The failed flu waves of 2020 and 2021 have far-reaching evolutionary consequences for the virus. The dramatically lower number of infections worldwide presumably caused a significant number of virus lines to disappear – including possibly even a variant contained in the current flu vaccination. This is reported by a working group led by Vijaykrishna Dhanasekaran from the University of Hong Kong in a preliminary publication. The team analyzed data from the World Health Organization's global influenza surveillance and control system (GISRS), which incorporates global surveillance and sequence data. Among other things, it turned out that the Yamagata line of influenza B, which will also be vaccinated against in the 2021/2022 season, may have become extinct since April 2020. The cause of variant deaths in the flu are the worldwide infection protection measures and travel restrictions against corona. As a result, many chains of infection are running dead and regional outbreaks are not spreading to other areas. In particular, the seasonal flu waves of temperate latitudes are based on the fact that the virus is introduced in winter from other parts of the world where it previously circulated. This is especially true for the subtype H3N2, which dies out every year in the summer and is only distributed permanently in Southeast Asia. This is probably also the reason why three of the eight most important variants of this virus disappeared in the pandemic.

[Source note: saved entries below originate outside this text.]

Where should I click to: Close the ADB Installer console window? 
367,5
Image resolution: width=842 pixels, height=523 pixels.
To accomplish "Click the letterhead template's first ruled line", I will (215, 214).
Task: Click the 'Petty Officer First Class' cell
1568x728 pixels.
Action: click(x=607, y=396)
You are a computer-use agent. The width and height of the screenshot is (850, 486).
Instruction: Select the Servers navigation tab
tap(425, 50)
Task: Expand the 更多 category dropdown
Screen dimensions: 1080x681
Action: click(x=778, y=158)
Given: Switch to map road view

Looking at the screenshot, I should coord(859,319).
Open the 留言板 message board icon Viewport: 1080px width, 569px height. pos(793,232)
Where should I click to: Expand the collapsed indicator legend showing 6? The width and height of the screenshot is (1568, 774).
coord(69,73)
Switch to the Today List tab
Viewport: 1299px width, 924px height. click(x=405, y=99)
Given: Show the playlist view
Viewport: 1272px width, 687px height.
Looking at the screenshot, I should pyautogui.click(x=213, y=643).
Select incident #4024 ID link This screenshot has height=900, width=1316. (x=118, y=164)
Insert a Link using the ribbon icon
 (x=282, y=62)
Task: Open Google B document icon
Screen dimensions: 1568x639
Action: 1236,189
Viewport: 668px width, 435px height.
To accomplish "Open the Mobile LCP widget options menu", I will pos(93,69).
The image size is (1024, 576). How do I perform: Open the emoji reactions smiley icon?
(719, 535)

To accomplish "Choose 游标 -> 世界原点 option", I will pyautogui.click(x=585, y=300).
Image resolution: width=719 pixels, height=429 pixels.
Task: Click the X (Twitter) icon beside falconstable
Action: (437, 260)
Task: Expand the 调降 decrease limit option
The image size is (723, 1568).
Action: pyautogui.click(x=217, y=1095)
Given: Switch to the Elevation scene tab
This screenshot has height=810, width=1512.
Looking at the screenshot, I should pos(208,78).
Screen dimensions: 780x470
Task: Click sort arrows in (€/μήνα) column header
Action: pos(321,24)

#Preprint: Human Seasonal influenza undercovid-19 and the potential consequences of influenza lineage elimination. pic.twitter.com/vqsvq5jj9t
The fate of the Yamagata line of influenza B, of which no sequence data were available for analysis, is puzzling. Only individual cases were registered by the worldwide monitoring system. But these are so few that they may be false positive cases, Dhanasekaran speculates on Twitter. But it is also conceivable that the virus simply slips through the gaps in surveillance. Under certain circumstances, the line circulates unnoticed in China, where there were no such strict nationwide corona measures, writes virologist Kevin R. McCarthy of the University of Pittsburgh. This certainly applies to the second main line of influenza B, named after the Australian state of Victoria, which even triggered major epidemics in China.
The disappearance of the virus lines is only conditionally good news. Most experts agree that the disappearance of the seasonal flu during the pandemic can make the future waves much more severe after the end of the corona measures. On the one hand, the immune protection decreases over time due to previous infections, and on the other hand, the virus lines are very unevenly distributed regionally. It is possible that, at least in some parts of the world, the next big wave of influenza will come from previously rare virus lines that are poorly covered by the vaccine and against which there is little protection in the population from previous infections.